1
votes

I tried a lot however I am unable to copy data available as json file in S3 bucket(I have read only access to the bucket) to Redshift table using python boto3. Below is the python code which I am using to copy the data. Using the same code I was able to create the tables in which I am trying to copy.

import configparser
import psycopg2
from sql_queries import create_table_queries, drop_table_queries


def drop_tables(cur, conn):
    for query in drop_table_queries:
        cur.execute(query)
        conn.commit()


def create_tables(cur, conn):
    for query in create_table_queries:
        cur.execute(query)
        conn.commit()


def main():
    try:
        config = configparser.ConfigParser()
        config.read('dwh.cfg')

        # conn = psycopg2.connect("host={} dbname={} user={} password={} port={}".format(*config['CLUSTER'].values()))
        conn = psycopg2.connect(
            host=config.get('CLUSTER', 'HOST'),
            database=config.get('CLUSTER', 'DB_NAME'),
            user=config.get('CLUSTER', 'DB_USER'),
            password=config.get('CLUSTER', 'DB_PASSWORD'),
            port=config.get('CLUSTER', 'DB_PORT')

        )

        cur = conn.cursor()

        #drop_tables(cur, conn)
        #create_tables(cur, conn)
        qry = """copy DWH_STAGE_SONGS_TBL
             from 's3://udacity-dend/song-data/A/A/A/TRAAACN128F9355673.json'
             iam_role 'arn:aws:iam::xxxxxxx:role/MyRedShiftRole'
             format as json 'auto';"""
        print(qry)
        cur.execute(qry)
        # execute a statement
        # print('PostgreSQL database version:')
        # cur.execute('SELECT version()')
        #
        # # display the PostgreSQL database server version
        # db_version = cur.fetchone()
        # print(db_version)
        print("Executed successfully")

        cur.close()
        conn.close()

        # close the communication with the PostgreSQL

    except Exception as error:
        print("Error while processing")
        print(error)


if __name__ == "__main__":
    main()

I don't see any error in the Pycharm console but I see Aborted status in the redshift query console. I don't see any reason why it has been aborted(or I don't know where to look for that)

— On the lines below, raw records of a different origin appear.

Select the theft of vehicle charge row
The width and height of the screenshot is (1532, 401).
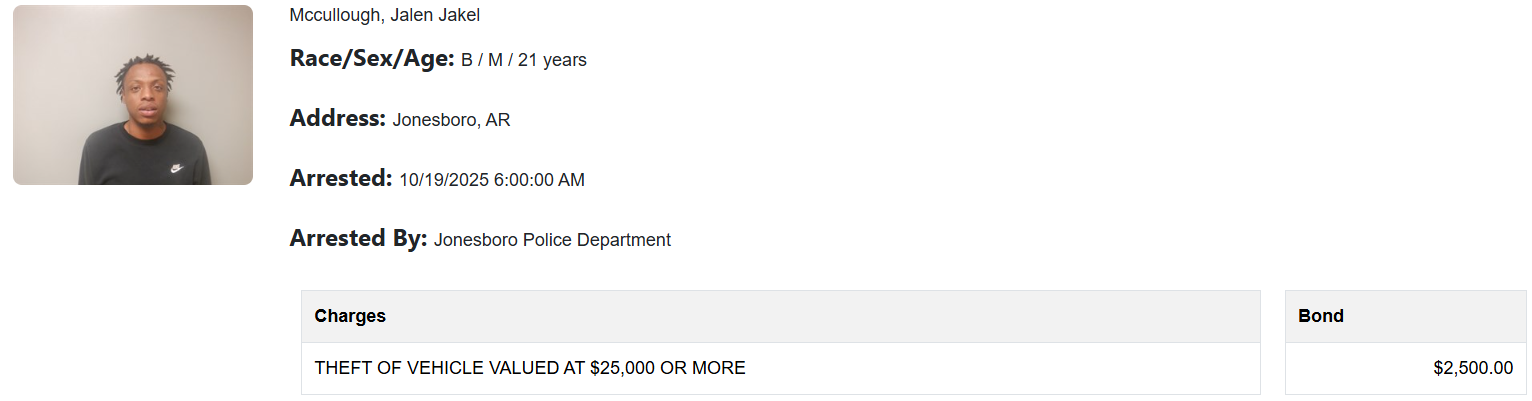click(780, 368)
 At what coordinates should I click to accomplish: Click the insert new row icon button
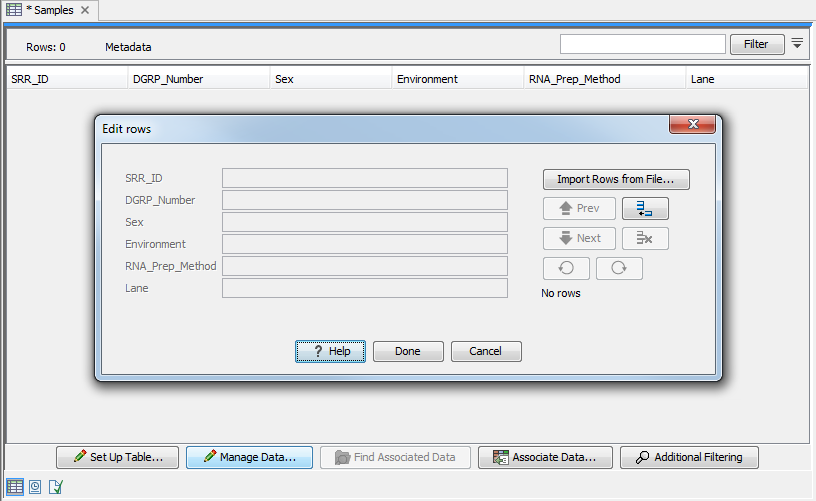pos(645,209)

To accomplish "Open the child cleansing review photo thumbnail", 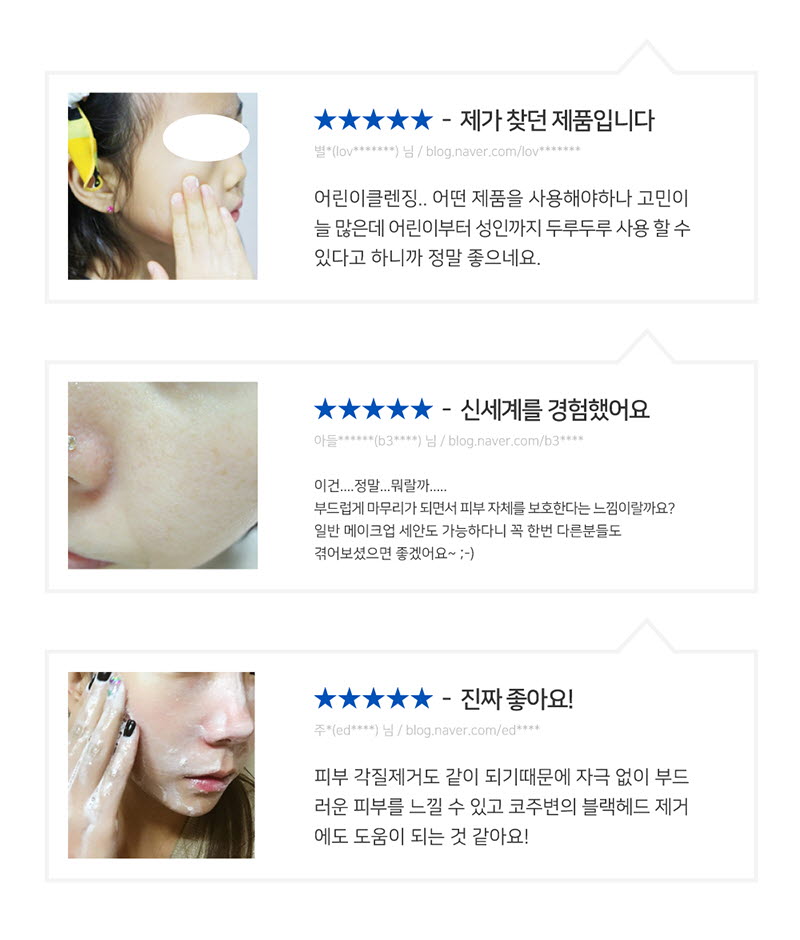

enter image description here

Other thing that I have noticed is when I run the copy statement in Redshift query editor , it runs fine and data gets moved into the table. I tried to delete and recreate the cluster but no luck. I am not able to figure what I am doing wrong. Thank you

1

1 Answers

1
votes

Quick read - it looks like you haven't committed the transaction and the COPY is rolled back when the connection closes. You need to either change the connection configuration to be in "autocommit" or add an explicit "commit()".